Inspired by the movie, Clue, I would have liked to have inserted a murder mystery into the house, unlocking a dark secret and the treasure.  Of course, there’d be multiple possible endings.  But in the end, it seemed a little too complex, maybe too subtle.  I thought it’d be best to stick to the action.

So, where’d the Astral Plane stuff come from?  It was definitely inspired by the Sandman comic book.  Likewise, some of the spirits are clearly super-villain inspired.  Elves and goblins fighting over the house took after several sources, like Thor and a Midsummer Night’s Dream.  A couple of quests were added.  One doesn’t just walk into a fey party after all. 

There’s a little Lovecraft here and there, though I haven’t read much of his stuff.  Carter the cat certainly came from the Dream Realms.  Lastly, the more ambitious ideas I had about portals to dream kingdoms or distant foreign kingdoms for adventure quests (a la Castle Amber again) proved too daunting for me.  I had to content myself with the psychedelic landscapes of the second floor.

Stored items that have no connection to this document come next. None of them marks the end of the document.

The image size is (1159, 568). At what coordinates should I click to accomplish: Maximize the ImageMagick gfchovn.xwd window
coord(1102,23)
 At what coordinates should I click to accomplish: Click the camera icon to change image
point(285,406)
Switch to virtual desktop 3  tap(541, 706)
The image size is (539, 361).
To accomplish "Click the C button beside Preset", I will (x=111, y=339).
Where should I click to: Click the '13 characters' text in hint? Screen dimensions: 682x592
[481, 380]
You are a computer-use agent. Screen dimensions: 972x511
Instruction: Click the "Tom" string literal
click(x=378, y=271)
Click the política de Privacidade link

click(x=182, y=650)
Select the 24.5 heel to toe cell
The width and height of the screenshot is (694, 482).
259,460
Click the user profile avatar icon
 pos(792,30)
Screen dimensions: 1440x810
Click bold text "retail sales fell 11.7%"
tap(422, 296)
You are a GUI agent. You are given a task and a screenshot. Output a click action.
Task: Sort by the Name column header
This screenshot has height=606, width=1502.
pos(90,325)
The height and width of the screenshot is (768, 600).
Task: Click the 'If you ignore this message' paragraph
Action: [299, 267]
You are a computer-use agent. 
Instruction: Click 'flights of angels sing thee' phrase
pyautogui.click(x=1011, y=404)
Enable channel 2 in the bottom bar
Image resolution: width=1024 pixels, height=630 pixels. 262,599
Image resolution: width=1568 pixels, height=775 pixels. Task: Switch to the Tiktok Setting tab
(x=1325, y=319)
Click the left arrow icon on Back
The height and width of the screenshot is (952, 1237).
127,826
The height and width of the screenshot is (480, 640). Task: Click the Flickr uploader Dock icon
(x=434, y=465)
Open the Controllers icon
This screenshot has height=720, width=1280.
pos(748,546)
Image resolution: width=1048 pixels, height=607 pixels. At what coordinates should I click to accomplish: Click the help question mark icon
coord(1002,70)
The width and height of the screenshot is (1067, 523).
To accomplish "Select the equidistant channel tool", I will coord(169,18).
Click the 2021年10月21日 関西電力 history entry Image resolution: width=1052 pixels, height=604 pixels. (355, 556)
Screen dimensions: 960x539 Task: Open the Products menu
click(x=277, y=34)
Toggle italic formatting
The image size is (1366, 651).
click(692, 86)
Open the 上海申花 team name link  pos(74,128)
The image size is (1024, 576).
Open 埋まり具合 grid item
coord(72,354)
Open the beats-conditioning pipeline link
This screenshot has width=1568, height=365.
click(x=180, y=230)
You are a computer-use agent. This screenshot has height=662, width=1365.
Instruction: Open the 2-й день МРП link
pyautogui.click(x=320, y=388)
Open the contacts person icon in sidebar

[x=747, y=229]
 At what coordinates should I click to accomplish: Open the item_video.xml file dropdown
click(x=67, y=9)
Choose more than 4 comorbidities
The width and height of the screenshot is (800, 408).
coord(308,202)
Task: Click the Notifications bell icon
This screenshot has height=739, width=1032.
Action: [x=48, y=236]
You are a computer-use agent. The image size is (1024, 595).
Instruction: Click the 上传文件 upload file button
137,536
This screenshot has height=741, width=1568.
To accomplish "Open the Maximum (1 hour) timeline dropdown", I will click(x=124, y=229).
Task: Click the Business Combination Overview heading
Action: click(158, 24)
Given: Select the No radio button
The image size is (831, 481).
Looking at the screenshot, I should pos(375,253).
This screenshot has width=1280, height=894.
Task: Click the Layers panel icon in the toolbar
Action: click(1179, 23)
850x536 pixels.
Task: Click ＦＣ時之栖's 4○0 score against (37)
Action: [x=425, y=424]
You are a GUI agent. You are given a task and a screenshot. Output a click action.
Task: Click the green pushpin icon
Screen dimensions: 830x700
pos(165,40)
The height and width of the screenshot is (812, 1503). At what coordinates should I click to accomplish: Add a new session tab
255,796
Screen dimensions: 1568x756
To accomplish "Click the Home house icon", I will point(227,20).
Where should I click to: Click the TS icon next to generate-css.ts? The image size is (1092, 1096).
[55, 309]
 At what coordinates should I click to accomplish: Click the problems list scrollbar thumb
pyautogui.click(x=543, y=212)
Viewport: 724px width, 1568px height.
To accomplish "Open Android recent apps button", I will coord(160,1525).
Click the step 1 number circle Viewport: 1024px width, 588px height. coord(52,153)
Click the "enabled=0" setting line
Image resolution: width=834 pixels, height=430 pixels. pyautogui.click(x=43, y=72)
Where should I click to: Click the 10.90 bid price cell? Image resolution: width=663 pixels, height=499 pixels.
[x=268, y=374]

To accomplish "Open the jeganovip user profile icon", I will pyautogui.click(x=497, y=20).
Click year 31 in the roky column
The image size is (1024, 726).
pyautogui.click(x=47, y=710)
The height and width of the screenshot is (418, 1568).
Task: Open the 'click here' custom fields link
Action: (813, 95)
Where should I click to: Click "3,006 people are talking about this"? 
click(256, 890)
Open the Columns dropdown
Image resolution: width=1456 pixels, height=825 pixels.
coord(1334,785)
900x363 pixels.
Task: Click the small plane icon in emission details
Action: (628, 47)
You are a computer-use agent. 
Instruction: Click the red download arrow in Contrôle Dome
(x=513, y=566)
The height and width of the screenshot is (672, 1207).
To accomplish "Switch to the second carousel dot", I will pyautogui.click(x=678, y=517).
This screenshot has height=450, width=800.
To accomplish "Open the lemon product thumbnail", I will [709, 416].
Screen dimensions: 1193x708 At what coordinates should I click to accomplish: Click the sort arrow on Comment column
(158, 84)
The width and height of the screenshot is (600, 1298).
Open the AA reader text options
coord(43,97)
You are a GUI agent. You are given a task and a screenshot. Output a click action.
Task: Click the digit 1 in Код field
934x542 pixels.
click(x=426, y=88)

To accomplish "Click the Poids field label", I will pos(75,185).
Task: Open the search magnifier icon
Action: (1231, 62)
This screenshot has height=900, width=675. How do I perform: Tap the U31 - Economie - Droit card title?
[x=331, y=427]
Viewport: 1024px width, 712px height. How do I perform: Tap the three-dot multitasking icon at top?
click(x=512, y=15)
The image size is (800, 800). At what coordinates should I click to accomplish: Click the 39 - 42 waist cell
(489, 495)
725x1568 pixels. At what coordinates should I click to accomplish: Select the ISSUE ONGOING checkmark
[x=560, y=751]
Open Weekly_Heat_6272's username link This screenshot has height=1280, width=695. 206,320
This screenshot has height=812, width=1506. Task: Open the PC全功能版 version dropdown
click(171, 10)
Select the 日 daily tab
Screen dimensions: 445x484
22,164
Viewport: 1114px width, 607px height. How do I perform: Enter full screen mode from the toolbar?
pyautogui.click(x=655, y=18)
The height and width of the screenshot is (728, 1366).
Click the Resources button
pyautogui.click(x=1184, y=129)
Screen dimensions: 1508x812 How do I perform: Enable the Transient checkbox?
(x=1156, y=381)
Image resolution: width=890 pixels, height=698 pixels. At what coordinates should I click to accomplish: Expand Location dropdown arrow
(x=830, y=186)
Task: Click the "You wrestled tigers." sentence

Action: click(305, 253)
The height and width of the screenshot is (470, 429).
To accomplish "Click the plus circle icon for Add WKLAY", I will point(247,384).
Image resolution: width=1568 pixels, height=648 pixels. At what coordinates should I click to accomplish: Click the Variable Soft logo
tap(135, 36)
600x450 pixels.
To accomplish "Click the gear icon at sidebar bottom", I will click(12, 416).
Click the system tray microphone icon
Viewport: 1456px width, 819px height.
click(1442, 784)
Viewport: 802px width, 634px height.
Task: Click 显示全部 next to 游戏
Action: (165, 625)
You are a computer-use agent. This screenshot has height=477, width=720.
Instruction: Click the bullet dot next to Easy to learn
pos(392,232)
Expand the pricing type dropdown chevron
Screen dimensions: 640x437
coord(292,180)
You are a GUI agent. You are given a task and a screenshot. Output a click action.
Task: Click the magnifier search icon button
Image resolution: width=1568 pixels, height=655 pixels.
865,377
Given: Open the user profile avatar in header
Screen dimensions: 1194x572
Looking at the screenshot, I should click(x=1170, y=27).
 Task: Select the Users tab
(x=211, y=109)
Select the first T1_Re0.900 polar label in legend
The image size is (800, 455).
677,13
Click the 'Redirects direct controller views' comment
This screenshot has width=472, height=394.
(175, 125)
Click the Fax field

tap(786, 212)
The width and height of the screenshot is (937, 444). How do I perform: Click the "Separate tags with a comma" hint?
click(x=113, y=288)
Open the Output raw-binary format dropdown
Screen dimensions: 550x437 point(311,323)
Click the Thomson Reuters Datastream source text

There’s lessons to be learned here.  Go where your ideas take you, rather than forcing them to follow your initial impulse.  You’ll save yourself a lot of time, effort, and frustration.  Also, when you run out of ideas for adding to a project, that’s your signal that that is the project’s limit.  Again, it’ll save time and sanity.  Finally, let ideas that don’t fit fall away.  Don’t expend a bunch of effort trying to force them in.  You can always recycle them for something else.  If the adventure itself doesn’t give you some ideas, hopefully this behind-the-scenes epilogue will.  Have fun with this in whatever form you choose.